Tuesday, December 4, 2007

Where to go for Your Advanced Basketball Stats

First off, here's a link to an epic post I slapped up on SportsHub LA about all the games during USC/UCLA weekend, which even got linked on TrueHoop with a glaring grammatical error right there in the quoted paragraph. Hey, it's not like I'm an English major or anything.

Today's Berri/Bynum/Kobe debacle made me finally get around to putting up a kind of "Beginner's Guide To Advanced Basketball Stats," which I've wanted to do for a while. I'm a bit of a stats junkie: when I read "Moneyball" as a kid, a light kind of went off in my head and I've been a die-hard stats guy ever since; I'm a huge proponent of knowing everything possible about a topic before forming an opinion, and a big reason I don't write about baseball is that guys like Bill James have nearly reduced the game to a science, and I don't think there's more informative/insightful work on baseball than what the guys at Baseball Prospectus are doing, and I don't have anywhere near the resources to keep up with them and tell people anything Prospectus can't. I could say "The Yankees should think about the fact that horrible, horrible things often happen to teams that put a lot of stock into young pitching," and mention the A's and Cubs, but BP could easily break out an analysis of age, usage rates, and everything else and have a definite answer where I could only offer a few anecdotes. Because of the team nature of basketball, it's still more art than science, which is why it's much more fun for me to write about.

That being said, there's been a movement to provide Moneyball-type basketball statistics in the last few years, and of course I've been keeping up. Here are my favorite advanced-stats websites:

1. John Hollinger

Synopsis: ESPN.com's resident basketball statistician and thus probably the best-known one of all, which is fortunate, because he's probably better than anyone else at navigating the uneasy divide between basketball science and basketball art.

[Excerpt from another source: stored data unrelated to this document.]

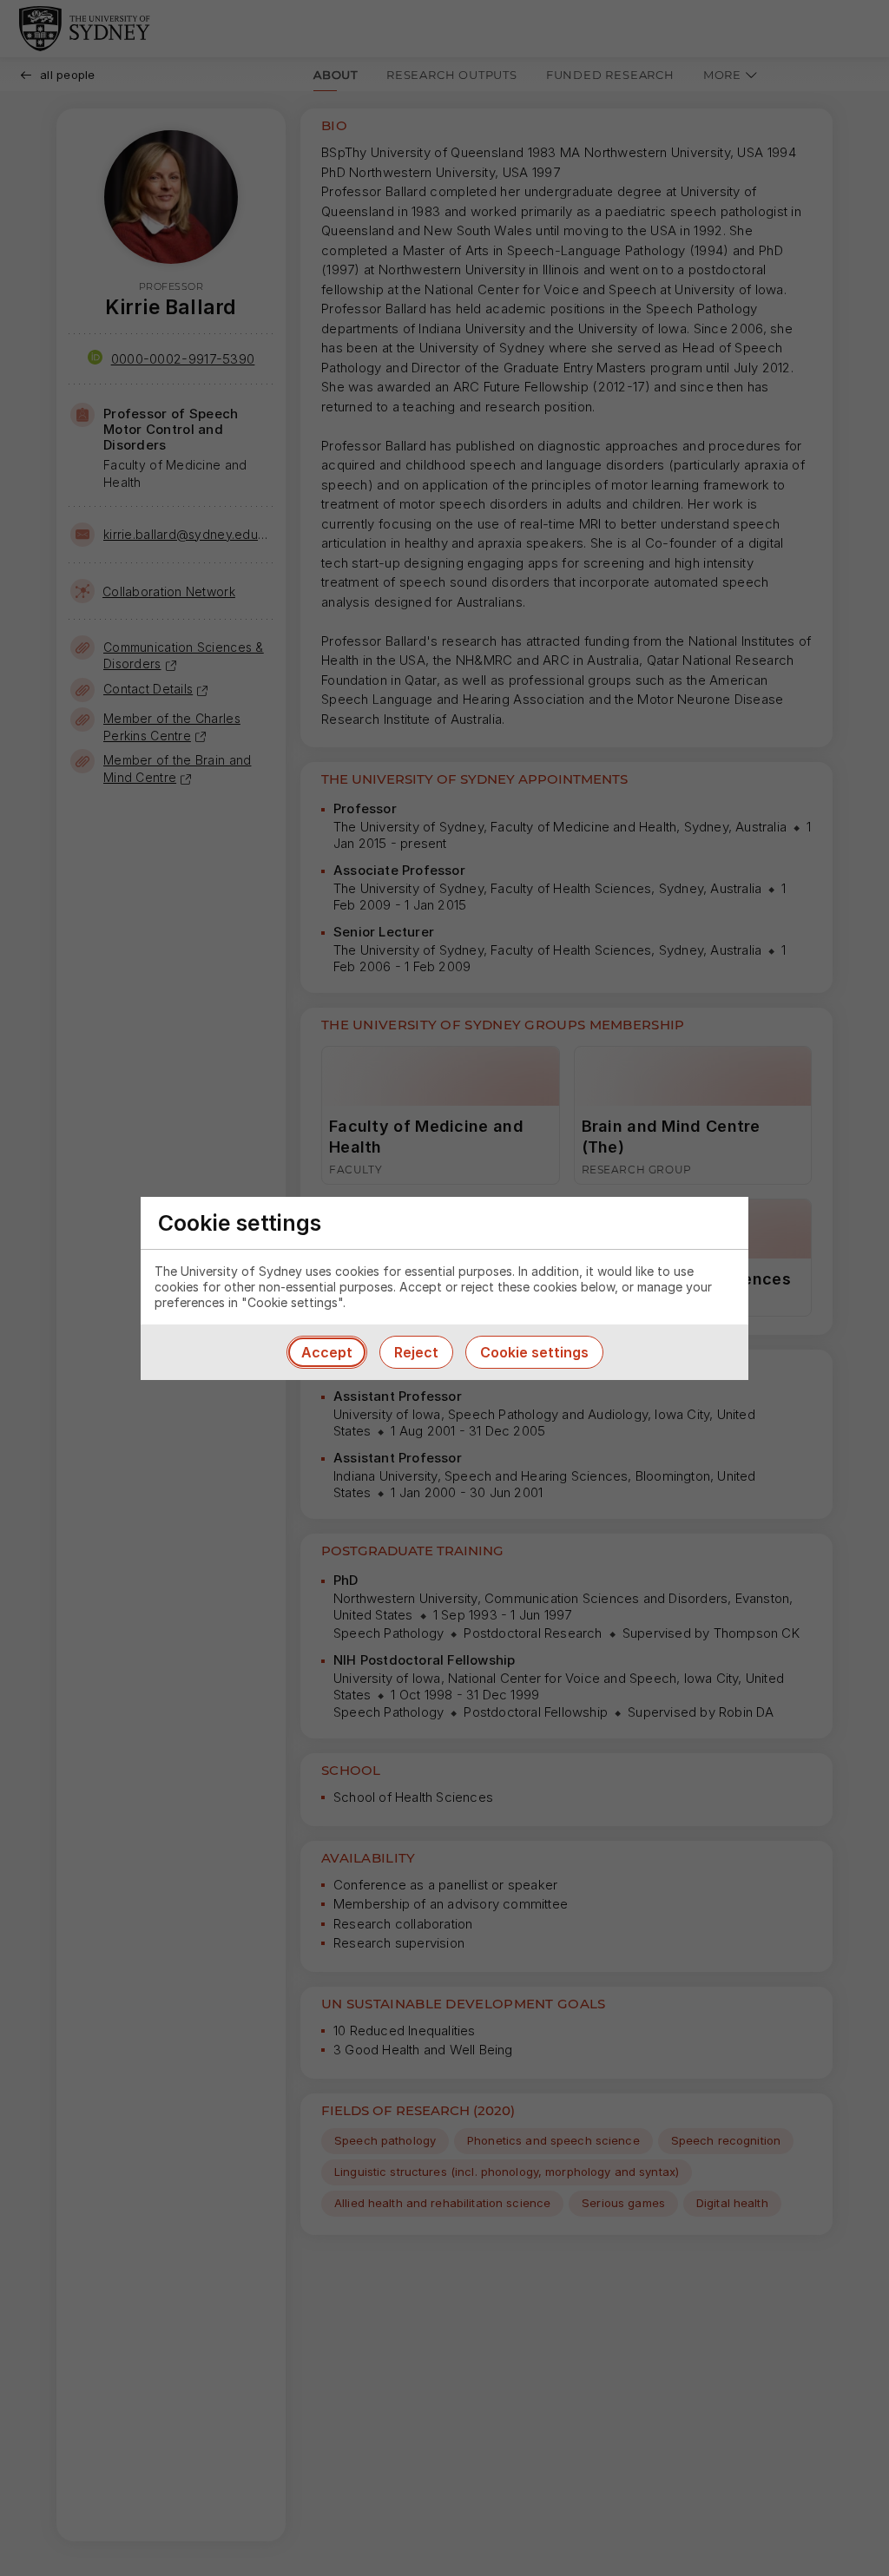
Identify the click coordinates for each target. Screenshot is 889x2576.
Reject (416, 1352)
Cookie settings (534, 1352)
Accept (326, 1352)
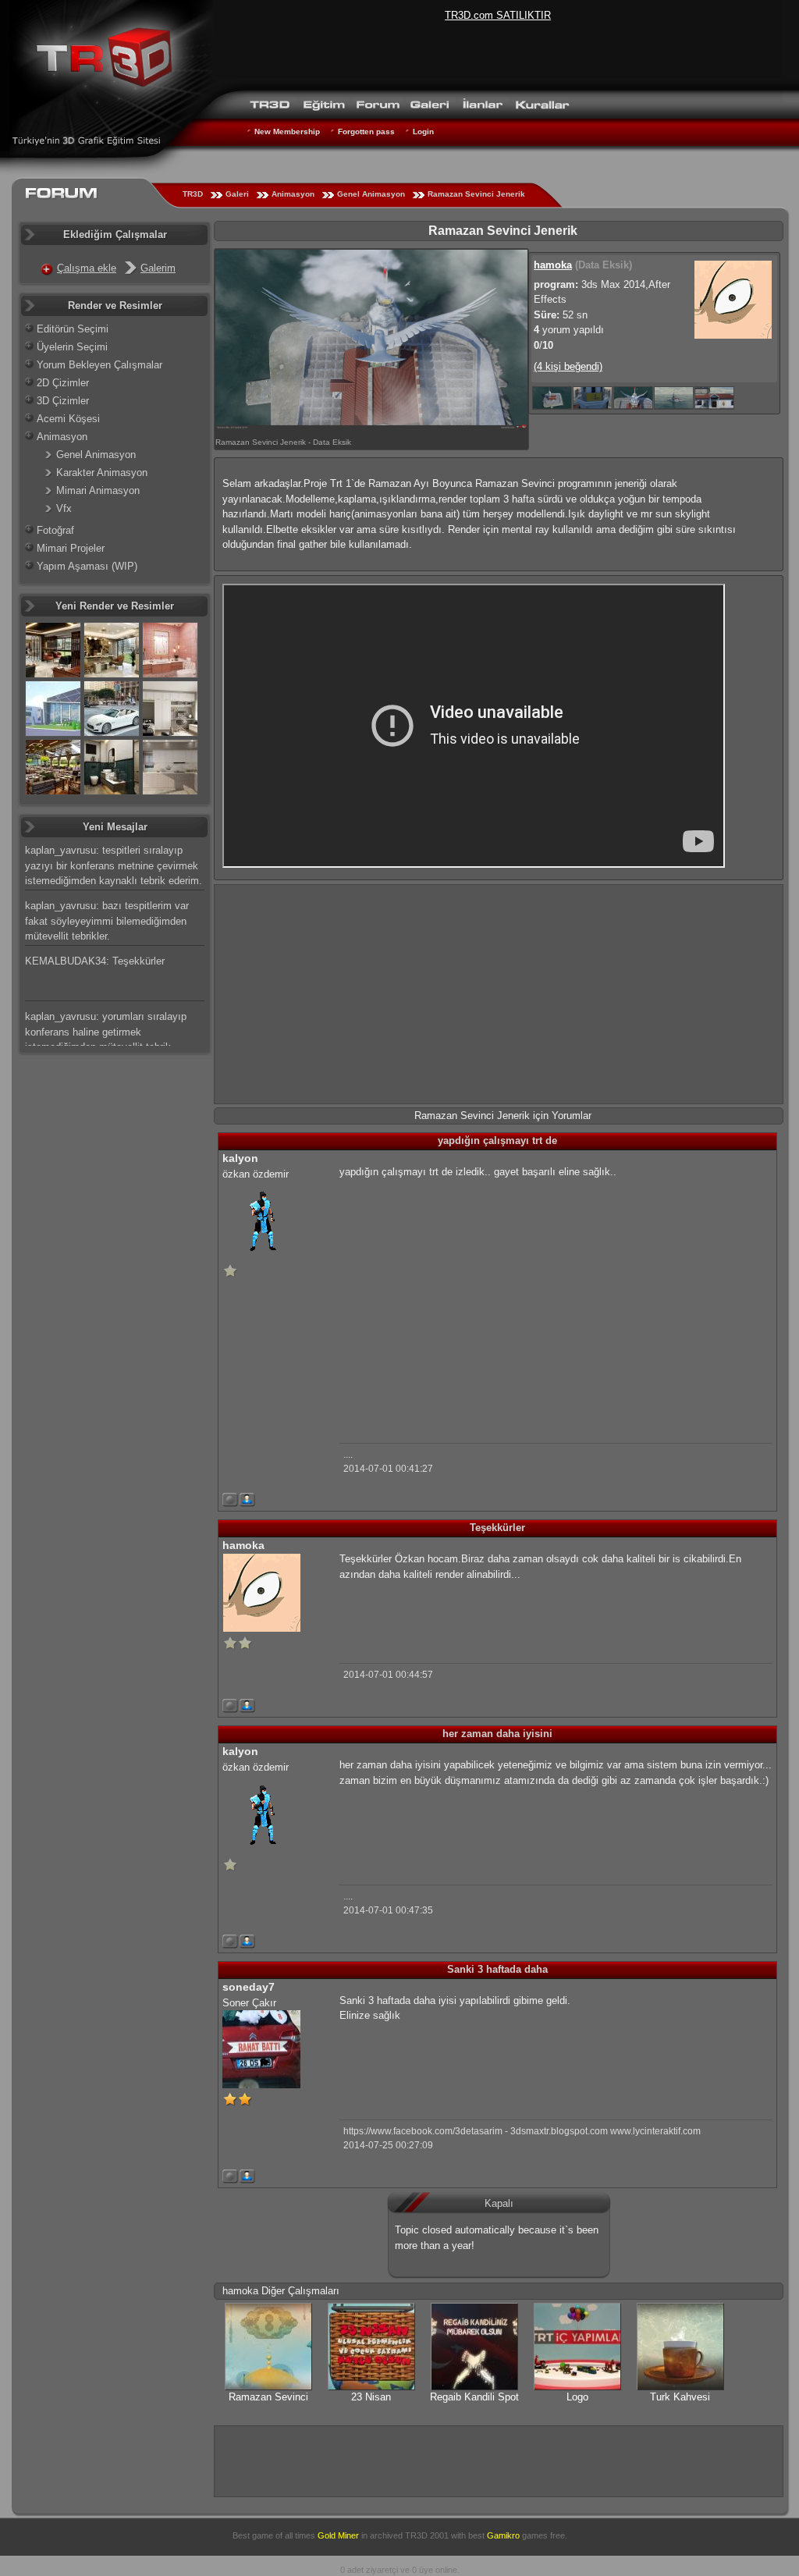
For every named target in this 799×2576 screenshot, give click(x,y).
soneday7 (248, 1987)
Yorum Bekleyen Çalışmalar (99, 365)
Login (423, 131)
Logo (577, 2397)
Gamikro (503, 2535)
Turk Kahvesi (680, 2397)
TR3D (193, 194)
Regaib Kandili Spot (474, 2397)
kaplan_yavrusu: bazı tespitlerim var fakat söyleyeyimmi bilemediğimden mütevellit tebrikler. (107, 921)
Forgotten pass (366, 131)
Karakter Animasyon (101, 472)
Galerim (158, 268)
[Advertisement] (499, 994)
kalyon (240, 1158)
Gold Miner (338, 2535)
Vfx (64, 508)
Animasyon (293, 194)
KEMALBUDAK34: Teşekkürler (95, 961)
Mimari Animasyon (98, 490)
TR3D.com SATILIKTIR (498, 15)
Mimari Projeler (71, 548)
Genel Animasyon (371, 194)
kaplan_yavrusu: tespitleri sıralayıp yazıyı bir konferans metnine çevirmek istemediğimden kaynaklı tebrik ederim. (113, 865)
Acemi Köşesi (68, 419)
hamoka (553, 265)
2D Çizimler (63, 383)
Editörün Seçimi (72, 329)
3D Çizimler (63, 401)
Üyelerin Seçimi (72, 347)
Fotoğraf (55, 530)
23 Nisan (371, 2397)
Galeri (237, 194)
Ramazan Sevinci (268, 2397)
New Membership (287, 131)
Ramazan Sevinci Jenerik (476, 194)
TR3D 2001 (427, 2535)
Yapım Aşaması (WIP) (87, 566)
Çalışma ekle (86, 268)
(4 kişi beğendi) (568, 366)
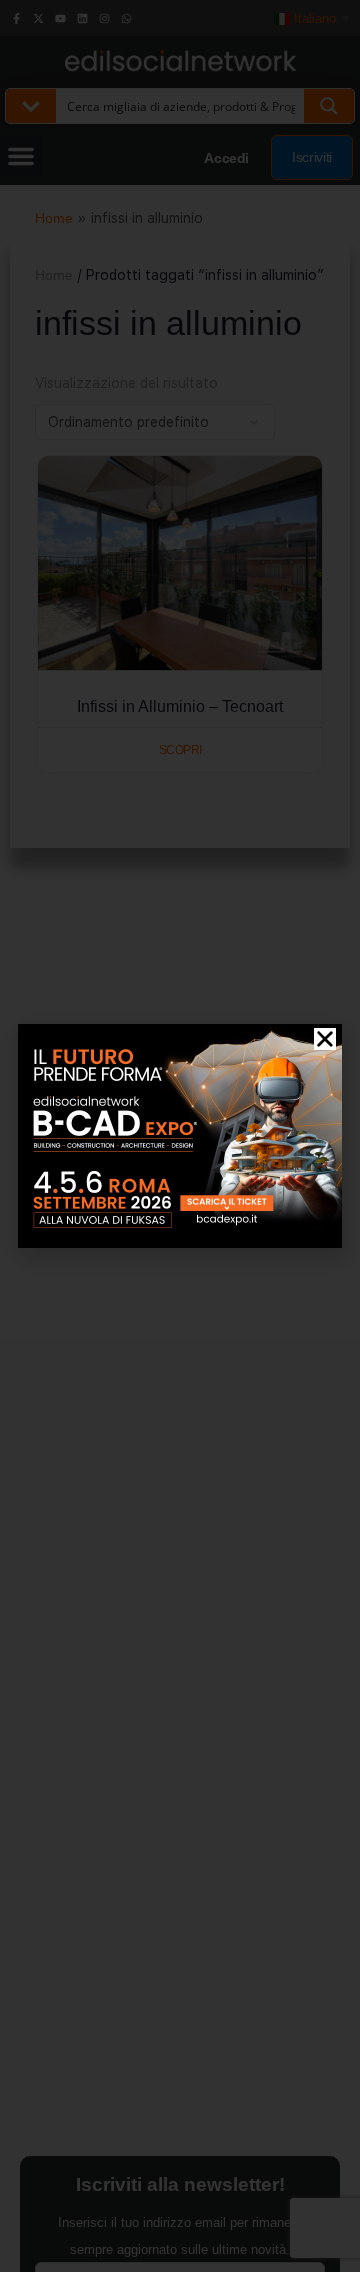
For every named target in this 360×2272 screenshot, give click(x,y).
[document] (180, 1136)
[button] (325, 1039)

Signature Statistic: PER (Player Efficency Rating), a stat that takes all of a player 's points, shooting percentage, rebounds, assists, etc. on a per-minute basis and puts them into one individual statistic.

Uniting Theory: Basketball stats should not be measured by the gross of what they do over a game or a season, because those numbers are skewed by usage, pace, league conditions, and minutes played but what players and teams to on a per-possession basis.

Useful Statistics: True Shooting %(Takes free throws and 3-pointers into account and gives a shooting percentage based on all of those-hugely valuable when comparing guys like Shaq and Steve Nash), "pace" factor (how many possessions a team uses in a given game), usage rate (how many possessions a player uses in a given game), assist ratio (what % of a player's possessions end in assists), rebound ratio (what percentage of rebounds a player pulls down).

Sample John Hollinger Column: A great piece about how the point guards that age well are the ones that shoot well, have good size, and pass well, while the ones that do only one or none of those things will fall off rapidly after 30.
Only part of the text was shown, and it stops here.